Так кто же на самом деле одинок, кто изолирован, кто эгоистичен — «одинокие», о которых говорит Рильке, или ныне всюду восторжествовавшие общественные животные? Тот, кто склонен прислушаться к сказанному, уже, вероятно, не нуждается в ответе. И если читатель согласится с тем, что оно имеет отношение к «Флорентийскому дневнику» и другим представленным в этой книге текстам поэта, то, выходит, речь в них идет вовсе не об искусстве и художнике (или не о нем в первую очередь), а о человеке вообще — об одиноком. Смысл того, о чем в них говорится, касается каждого.
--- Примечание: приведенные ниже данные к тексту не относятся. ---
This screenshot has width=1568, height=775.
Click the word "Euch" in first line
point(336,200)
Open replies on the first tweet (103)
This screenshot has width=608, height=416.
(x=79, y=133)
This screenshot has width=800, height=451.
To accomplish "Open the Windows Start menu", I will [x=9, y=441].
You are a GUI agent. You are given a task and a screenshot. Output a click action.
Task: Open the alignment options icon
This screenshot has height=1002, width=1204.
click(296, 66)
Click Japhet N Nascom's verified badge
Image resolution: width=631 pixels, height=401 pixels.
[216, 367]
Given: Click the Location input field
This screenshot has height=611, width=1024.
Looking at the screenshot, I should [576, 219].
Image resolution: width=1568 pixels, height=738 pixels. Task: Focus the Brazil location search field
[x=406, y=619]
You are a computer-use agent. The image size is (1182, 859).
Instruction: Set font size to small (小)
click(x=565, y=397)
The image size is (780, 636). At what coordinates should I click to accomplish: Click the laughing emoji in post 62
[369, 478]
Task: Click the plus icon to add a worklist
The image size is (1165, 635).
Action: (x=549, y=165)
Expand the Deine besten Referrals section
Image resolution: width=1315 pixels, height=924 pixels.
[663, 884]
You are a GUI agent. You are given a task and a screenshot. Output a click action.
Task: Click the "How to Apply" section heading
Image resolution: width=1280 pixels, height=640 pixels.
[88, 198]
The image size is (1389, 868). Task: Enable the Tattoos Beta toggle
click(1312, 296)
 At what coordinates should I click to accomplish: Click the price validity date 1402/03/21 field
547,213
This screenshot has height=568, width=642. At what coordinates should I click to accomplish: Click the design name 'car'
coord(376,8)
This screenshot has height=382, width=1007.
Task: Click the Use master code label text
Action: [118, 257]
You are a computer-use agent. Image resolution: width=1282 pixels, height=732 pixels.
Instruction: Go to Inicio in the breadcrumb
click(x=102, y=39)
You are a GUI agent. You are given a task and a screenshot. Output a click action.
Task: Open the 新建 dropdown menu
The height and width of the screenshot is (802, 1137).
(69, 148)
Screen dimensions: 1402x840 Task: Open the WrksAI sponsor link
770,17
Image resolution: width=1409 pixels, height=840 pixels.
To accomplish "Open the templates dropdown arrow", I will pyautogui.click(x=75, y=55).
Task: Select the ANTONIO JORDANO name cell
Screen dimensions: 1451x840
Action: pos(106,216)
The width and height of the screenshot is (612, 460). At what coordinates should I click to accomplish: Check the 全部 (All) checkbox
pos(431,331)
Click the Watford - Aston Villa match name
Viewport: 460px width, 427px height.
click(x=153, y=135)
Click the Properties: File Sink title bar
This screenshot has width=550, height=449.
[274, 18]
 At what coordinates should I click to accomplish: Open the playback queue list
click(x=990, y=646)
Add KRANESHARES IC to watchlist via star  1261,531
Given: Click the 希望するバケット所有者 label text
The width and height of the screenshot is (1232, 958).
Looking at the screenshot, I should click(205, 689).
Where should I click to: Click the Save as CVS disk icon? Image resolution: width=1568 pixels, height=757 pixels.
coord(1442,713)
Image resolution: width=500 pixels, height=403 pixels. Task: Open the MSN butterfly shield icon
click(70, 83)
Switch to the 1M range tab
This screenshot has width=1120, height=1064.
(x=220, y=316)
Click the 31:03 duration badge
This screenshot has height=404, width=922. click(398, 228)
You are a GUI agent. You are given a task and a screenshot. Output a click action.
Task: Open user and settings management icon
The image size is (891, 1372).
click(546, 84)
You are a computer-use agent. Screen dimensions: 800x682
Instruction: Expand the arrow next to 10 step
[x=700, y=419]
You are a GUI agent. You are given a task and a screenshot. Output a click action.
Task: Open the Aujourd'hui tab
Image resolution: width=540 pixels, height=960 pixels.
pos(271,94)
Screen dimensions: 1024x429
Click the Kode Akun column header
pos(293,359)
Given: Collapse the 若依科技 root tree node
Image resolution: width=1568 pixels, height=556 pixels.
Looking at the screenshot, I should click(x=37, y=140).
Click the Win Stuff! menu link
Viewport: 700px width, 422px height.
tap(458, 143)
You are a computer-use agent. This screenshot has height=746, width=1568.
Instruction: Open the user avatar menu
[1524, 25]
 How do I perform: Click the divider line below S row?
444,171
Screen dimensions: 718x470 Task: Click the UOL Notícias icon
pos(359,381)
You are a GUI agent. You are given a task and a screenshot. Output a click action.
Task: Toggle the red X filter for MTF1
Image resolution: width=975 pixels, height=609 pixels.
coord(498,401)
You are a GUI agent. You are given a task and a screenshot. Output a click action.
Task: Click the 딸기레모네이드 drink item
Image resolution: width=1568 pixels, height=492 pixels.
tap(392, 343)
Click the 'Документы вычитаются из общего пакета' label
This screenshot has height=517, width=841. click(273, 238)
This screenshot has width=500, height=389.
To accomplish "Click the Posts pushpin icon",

Тогда, может быть, слух благосклонного читателя не оскорбит мысль о том, что «одинокий» у Рильке — вовсе не сверхчеловек, а норма, всего лишь человек, каким он и должен быть, и одиночество — его естественное состояние.
Тем не менее одинокий мастер (творит ли он искусство или жизнь) остается человеком — он вовсе не сосуд всех добродетелей, не святой и вовсе не обязательно монах. Ведь «бытие» и «небытие», которыми выше охарактеризованы одинокие и то, от чего они уходят, — понятия относительные, в действительности человеческие существа состоят из «смешения» того и другого, и дело лишь в том, движется ли человек к тому или другому полюсу. Поэтому теперь уместно будет обратиться к Рильке как личности.
Наши тексты — свидетельства прорыва поэта к самому себе, прорыва, готовившегося в его душе годами. Читая их, мы можем сопереживать первым шагам личности, впервые осознающей себя как творящее себя бытие и пластически выражающей это осознание в произведениях искусства. Это, и только это, составляет смысл всякого подлинного творчества (искусства, религии и философии), все равно, осознается ли творцом или нет (как почти всегда и бывает). И если творчество не об этом, то либо оно — не творчество (а в лучшем случае хорошее ремесло), либо таково, что, уже обеспечив творцу бытие, заглядывает в просторы открытого космоса (а это бывает крайне редко — мне известен лишь один пример: поздний Рильке).
О том, чего достиг молодой Рильке, конечно, лучше всего судить, зная о том, к чему он пришел в конце доступного нашим взорам пути. Но поскольку позднее творчество Рильке почти не известно даже заинтересованным читателям, то и им и прочим придется довериться мне: о самом этом творчестве не будет сказано ни слова — очень уж оно далеко выходит за рамки затронутого здесь, да и вообще за всякие рамки. Вот только одно из поздних (из круга «Сонетов к Орфею», 1922) стихотворений — оно обращено к более или менее широкому кругу читателей и говорит о ситуации зияния культуры:
А вместо праздника вспомним, друзья, о праздном месте,
пусть даже свой, на ходу, не удается нам. Но —
гляньте: помнят и нас еще все эти виллы д'Эсте
пышные струи, хоть и умолкли давно.
И все равно мы — наследники тех прославленных парков;
долг этот пусть, о друзья, пронижет душу саму.
Нам — последним? — это один из Божьих подарков.
В вялой покорности нет места и чести ему.
Да не прейдет никто из богов. Все они вместе и каждый
так нам нужны, и в силе еще образ любой.
О, не давайте разрушить покой красноречия жажде.
Пусть мы — другие, чем те, кому праздник еще удавался, —
этот зиждительный ток полноводной рекой
через великие к нам акведуки добрался.
Здесь уже не найдешь ни следа женственной изнеженности, иногда сквозящей в ранних текстах поэта. Зато видны мужество и ответственность одного из немногих взрослых в этом сплошь инфантильном мире потребителей. И разве только благодаря чуду капли той реки, о которой говорит Рильке, доберутся и до нас.